• **What the task asks**
Of all the lines in the entries below, give again exactly those starting at the line containing "Task: Click the NXT window icon in controller" and ending at the line containing "Click the SIZE column header", both ends included, and no others.

• **Data for processing**

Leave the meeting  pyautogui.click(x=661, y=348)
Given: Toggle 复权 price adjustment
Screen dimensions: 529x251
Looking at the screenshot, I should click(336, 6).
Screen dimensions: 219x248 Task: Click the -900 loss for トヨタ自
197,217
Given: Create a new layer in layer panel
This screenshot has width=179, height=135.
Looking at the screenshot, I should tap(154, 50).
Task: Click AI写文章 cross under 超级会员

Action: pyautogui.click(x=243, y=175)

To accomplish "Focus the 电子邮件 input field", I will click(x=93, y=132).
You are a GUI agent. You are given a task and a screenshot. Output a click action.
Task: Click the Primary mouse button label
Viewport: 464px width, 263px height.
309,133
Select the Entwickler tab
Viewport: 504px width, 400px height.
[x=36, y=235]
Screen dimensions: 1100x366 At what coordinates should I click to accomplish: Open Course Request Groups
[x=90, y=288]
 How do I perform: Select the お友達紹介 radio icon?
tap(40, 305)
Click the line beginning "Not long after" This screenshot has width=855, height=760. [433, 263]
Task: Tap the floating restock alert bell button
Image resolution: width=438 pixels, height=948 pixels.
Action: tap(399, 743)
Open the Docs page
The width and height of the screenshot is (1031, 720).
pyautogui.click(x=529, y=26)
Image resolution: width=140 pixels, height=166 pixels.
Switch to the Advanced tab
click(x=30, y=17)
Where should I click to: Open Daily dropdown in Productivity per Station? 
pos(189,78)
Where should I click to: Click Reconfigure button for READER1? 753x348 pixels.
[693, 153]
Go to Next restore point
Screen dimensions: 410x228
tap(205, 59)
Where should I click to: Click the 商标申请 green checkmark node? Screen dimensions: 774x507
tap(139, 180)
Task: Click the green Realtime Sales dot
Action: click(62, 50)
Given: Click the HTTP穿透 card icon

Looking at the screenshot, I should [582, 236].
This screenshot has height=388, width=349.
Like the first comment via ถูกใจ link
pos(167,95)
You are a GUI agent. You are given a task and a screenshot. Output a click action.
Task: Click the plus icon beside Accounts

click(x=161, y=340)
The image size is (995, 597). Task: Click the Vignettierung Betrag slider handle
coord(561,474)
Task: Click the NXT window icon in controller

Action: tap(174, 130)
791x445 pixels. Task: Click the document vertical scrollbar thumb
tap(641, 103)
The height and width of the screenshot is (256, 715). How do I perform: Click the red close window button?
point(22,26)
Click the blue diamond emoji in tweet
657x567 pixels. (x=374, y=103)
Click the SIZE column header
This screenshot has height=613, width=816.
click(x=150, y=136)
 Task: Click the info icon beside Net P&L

• **Response**
Task: Click the NXT window icon in controller

Action: tap(174, 130)
791x445 pixels. Task: Click the document vertical scrollbar thumb
tap(641, 103)
The height and width of the screenshot is (256, 715). How do I perform: Click the red close window button?
point(22,26)
Click the blue diamond emoji in tweet
657x567 pixels. (x=374, y=103)
Click the SIZE column header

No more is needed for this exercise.